Liver cholestasis is caused by a reduced bile flow and excretion of organic anions. The cholestatic compounds in this study are -naphthylisothiocyanate (ANIT), chlorpromazine, ethinylestradiol, and methyltestosterone. It is known that in humans very high levels of anabolic steroids and estrogens can induce cholestasis (Ishak and Zimmerman, 1987; Welder et al., 1995; Westaby et al., 1977). Examples of compounds where this phenomenon occurs are methyltestosterone, estradiol, and ethinylestradiol (Accanito et al., 1995, 1996, Frezza et al., 1988; Sánchez Pozzi et al., 2003; Simon et al., 1996). This cholestatic effect is also observed during pregnancy in case of very high estradiol plasma levels (Kreek et al., 1967; Reyes et al., 1981). Similar effects can be reproduced in rats with high doses of estrogens but not with anabolic androgens.
Liver steatosis may result from an increased synthesis of fatty acids or a decrease in the oxidation of fatty acids by mitochondria.

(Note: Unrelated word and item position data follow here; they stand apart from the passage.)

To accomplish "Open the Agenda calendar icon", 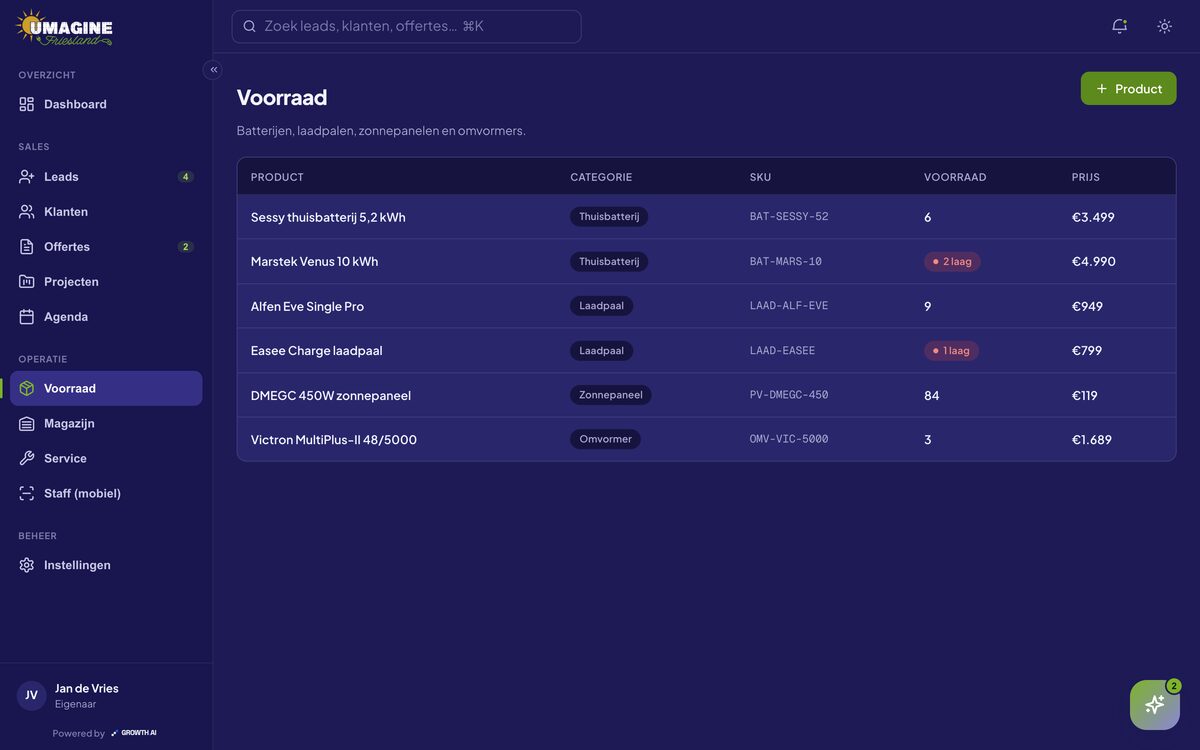I will (x=27, y=316).
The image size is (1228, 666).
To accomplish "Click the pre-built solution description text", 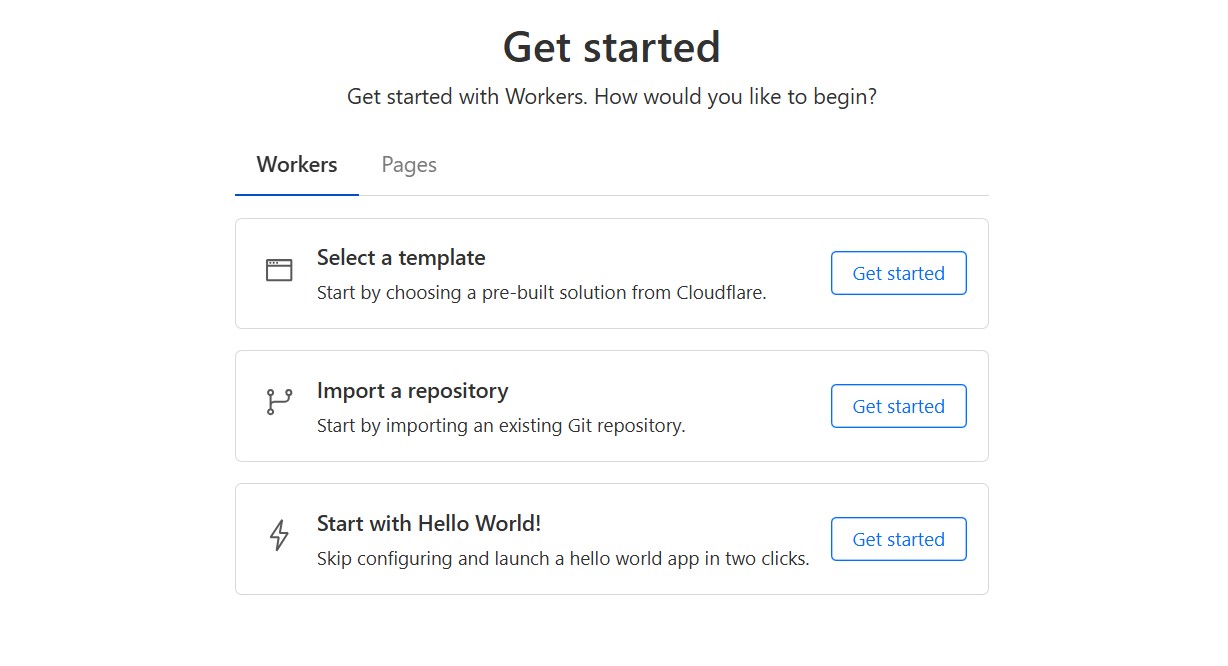I will pos(543,292).
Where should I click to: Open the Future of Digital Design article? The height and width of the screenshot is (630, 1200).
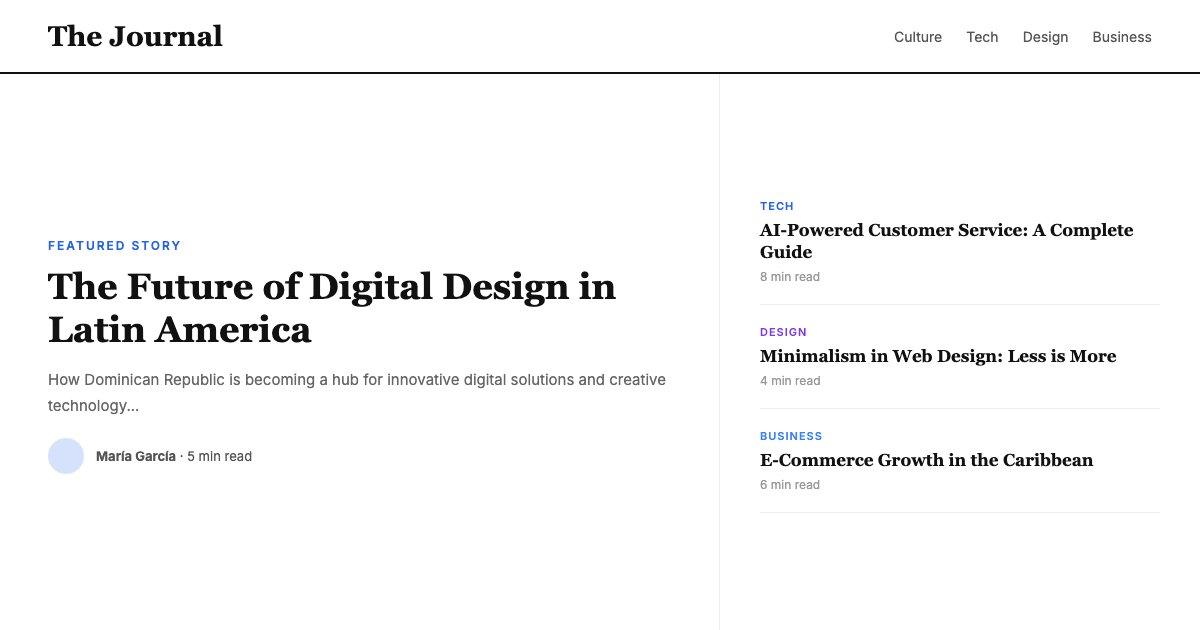(332, 308)
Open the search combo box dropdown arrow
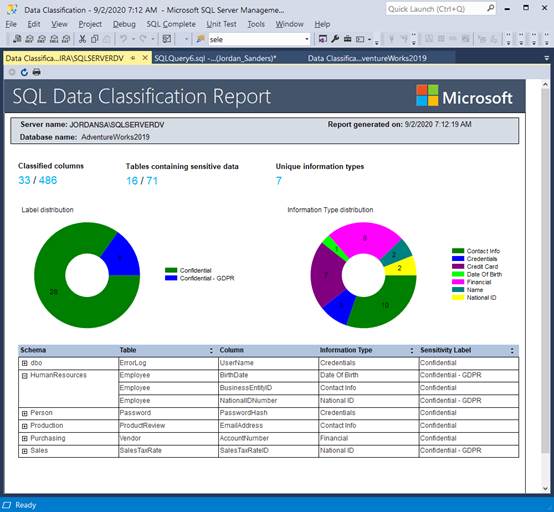Screen dimensions: 554x512 307,39
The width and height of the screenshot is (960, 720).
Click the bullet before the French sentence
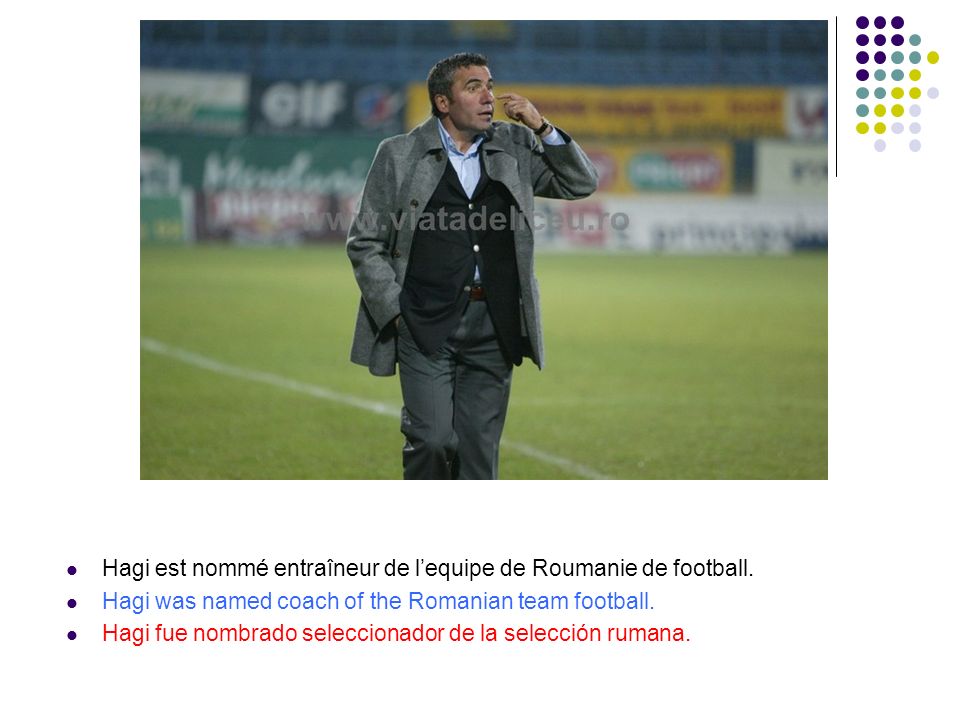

This leads to the presence of small fatty vesicles filling the cytoplasm of the hepatocyte or large fat droplets in hepatocytes pushing the nucleus to the periphery of the cell. Phenobarbital and tetracycline are compounds that specifically induce steatosis (Vandenberghe, 1996), and both are included in this study.
The toxic effects of two other compounds, i.e., thioacetamide and ibuprofen, are less clear from literature data. Thioacetamide used in our experiments is known to cause liver necrosis at high dosages (Gupta, 1956; Roberts et al., 2000), but it may also lead to renal cortical toxicity (Holmes et al., 1998). Ibuprofen is a compound that may induce a particular type of cholestasis, which leads to vanishing bile ducts in humans (Lewis, 2000). Finally, mianserine was added to the compound selection because it has no hepatototoxic effects and serves as a negative control. The compound is a marketed antidepressant (Tolvon).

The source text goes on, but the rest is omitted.